Toll Brothers holds the cleaner structural position, with the lead spread across growth and valuation. Accor does not offset that deficit through any equally strong structural edge elsewhere. Both sides have seen trend damage — neither carries a clear market edge right now. With both trends damaged, the structural comparison carries most of the weight here.
The comparison is based on similar long-term financial trajectories, not sector labels. Peer scores are normalised within each company's primary universe (AC.PA: STOXX 600, TOL: Russell 1000).
The clearest separation starts in growth, with valuation adding a second layer of support. Toll Brothers, Inc. leads by 23 points on the overall comparison score.
These two companies are linked by measured long-term financial trajectory similarity within the selected peer universe.
A moderate similarity means the pair is structurally comparable, but not a near-twin trajectory match.
The clearest structural overlap shows up in recent revenue growth and investment intensity.
Scores reflect position relative to comparable companies with similar long-term financial trajectories.
Score differences across key dimensions.
Left means cheaper relative valuation. Higher means stronger structure.
Toll Brothers, Inc. looks stronger both structurally and on relative valuation.
Valuation position uses peer-relative PE percentile (idx_pct_pe) where available.
Where AC.PA and TOL each sit in their own 5-year price and valuation history.
Describes historical entry positioning only. Descriptive — not investment advice.
One company is still expanding while the other is contracting, which creates a very wide growth split.
A forward P/E that is 7.4 turns lower adds a second meaningful layer to the lead.
The lead is built on both growth and valuation, making it broader than a single-dimension result.

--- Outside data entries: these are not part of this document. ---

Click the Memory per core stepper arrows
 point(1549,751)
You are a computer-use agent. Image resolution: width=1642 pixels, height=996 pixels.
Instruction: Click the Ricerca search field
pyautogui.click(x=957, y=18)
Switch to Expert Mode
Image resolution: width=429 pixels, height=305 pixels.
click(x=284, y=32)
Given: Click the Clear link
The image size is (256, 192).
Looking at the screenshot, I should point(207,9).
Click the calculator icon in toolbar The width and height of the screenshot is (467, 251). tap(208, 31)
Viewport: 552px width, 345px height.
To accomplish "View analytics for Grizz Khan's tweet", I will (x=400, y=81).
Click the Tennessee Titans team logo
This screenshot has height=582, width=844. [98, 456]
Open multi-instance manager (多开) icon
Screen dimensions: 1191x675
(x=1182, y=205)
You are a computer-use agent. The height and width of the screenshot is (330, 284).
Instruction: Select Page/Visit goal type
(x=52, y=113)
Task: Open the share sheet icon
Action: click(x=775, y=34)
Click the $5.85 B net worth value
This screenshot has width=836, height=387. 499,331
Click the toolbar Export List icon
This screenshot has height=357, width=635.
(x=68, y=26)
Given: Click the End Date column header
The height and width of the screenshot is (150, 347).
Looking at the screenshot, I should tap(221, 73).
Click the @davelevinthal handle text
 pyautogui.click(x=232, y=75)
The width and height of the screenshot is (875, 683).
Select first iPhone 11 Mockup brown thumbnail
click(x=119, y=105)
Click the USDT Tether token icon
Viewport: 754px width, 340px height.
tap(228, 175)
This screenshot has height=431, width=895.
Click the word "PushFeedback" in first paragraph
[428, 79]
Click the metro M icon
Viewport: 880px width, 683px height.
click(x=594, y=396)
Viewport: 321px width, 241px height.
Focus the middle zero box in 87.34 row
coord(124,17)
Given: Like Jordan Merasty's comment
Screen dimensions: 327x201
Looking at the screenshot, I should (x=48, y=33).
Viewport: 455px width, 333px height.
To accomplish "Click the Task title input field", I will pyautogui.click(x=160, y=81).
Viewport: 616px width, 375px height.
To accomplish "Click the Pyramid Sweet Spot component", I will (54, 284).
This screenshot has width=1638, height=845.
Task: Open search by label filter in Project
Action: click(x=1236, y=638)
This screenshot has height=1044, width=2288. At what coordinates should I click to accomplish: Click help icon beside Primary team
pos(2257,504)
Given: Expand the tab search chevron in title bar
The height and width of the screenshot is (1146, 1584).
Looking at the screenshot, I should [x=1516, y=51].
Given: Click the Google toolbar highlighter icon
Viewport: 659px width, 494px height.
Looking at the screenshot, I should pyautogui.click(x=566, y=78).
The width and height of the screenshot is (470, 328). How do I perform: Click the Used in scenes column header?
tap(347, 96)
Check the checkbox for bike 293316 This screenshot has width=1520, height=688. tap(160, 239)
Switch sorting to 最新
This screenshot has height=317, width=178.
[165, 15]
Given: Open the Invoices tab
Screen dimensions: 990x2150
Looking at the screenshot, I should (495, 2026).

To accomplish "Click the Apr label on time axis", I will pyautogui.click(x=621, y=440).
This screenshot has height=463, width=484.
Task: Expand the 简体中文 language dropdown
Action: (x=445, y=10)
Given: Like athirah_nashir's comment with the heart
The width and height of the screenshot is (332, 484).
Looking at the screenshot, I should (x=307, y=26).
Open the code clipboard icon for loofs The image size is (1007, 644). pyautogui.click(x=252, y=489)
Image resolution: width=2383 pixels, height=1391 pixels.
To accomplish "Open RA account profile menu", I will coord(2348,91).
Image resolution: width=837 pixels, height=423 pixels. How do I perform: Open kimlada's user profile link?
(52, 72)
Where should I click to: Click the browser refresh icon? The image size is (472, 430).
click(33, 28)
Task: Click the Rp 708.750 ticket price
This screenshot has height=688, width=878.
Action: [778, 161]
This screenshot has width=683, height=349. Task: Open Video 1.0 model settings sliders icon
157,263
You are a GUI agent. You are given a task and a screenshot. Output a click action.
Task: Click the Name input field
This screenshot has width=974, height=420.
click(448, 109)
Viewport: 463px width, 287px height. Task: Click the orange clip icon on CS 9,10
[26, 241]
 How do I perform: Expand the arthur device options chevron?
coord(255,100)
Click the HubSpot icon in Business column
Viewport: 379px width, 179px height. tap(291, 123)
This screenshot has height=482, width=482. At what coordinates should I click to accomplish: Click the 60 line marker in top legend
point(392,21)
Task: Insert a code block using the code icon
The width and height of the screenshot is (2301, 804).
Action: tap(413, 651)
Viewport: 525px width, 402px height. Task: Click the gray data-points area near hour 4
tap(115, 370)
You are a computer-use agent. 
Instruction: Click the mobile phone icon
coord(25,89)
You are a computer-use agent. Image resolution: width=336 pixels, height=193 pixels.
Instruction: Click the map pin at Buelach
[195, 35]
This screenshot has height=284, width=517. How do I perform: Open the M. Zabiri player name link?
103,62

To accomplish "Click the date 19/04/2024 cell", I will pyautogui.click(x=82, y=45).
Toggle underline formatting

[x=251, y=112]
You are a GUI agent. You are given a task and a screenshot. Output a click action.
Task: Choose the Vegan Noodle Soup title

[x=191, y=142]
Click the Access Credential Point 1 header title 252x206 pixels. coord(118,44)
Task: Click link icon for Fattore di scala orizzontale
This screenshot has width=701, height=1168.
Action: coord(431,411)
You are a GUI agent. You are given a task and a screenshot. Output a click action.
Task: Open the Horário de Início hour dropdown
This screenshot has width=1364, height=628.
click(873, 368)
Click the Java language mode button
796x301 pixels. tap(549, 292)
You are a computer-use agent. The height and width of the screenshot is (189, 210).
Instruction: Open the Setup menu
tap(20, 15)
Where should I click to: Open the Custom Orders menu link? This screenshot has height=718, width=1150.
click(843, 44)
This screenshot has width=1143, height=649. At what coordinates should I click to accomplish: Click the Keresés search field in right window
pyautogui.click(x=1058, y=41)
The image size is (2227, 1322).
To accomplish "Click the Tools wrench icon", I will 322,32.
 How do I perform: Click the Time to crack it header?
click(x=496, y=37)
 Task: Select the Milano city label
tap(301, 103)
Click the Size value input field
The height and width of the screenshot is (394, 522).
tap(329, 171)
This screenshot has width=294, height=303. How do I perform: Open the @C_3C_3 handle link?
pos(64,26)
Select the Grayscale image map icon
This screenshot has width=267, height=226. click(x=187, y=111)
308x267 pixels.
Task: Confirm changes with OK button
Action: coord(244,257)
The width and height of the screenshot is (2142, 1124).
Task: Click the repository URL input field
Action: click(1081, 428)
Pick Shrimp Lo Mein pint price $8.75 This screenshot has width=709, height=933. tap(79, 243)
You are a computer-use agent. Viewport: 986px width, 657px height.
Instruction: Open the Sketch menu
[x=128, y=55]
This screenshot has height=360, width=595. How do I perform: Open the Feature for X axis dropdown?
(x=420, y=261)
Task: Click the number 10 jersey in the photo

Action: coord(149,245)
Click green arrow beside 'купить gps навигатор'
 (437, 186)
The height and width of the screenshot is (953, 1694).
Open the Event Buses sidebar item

Break down the AC.PA vs TOL comparison across all dimensions with the full interactive tool.
Explore how AC.PA and TOL each compare against other companies in their peer groups.
Rule-based, descriptive analysis only. Derived from peer percentile dimensions. Not investment advice. Peer groups are determined algorithmically based on structural similarity — not by sector classification alone.
AssetNext scores reflect each company's structural position within its functional peer group — not a ranking against all stocks simultaneously. Peers are identified by similarity across eight financial dimensions, including revenue growth trajectory, margin structure, capital intensity, and earnings stability. A score of 75 means the company ranks in the top quartile within its own peer group, not the entire market.
Four dimension scores drive the overall peer score: Growth (revenue trajectory and expansion dynamics), Quality (margin structure and capital efficiency), Valuation (peer-relative pricing on standard multiples), and Stability (earnings consistency and financial predictability). Each dimension is scored 0–100 relative to the peer group, then combined into an overall peer score using equal weighting.
Because scores are peer-relative, the same company can have slightly different scores in different index universes. On comparison pages, both companies are shown within their shared peer universe wherever possible — so the scores are directly comparable. The peer basis is stated on each score card.
Scores are recalculated periodically as underlying financial data is updated. All analysis is descriptive and rule-based — AssetNext describes structural realities and never issues buy, sell or hold recommendations.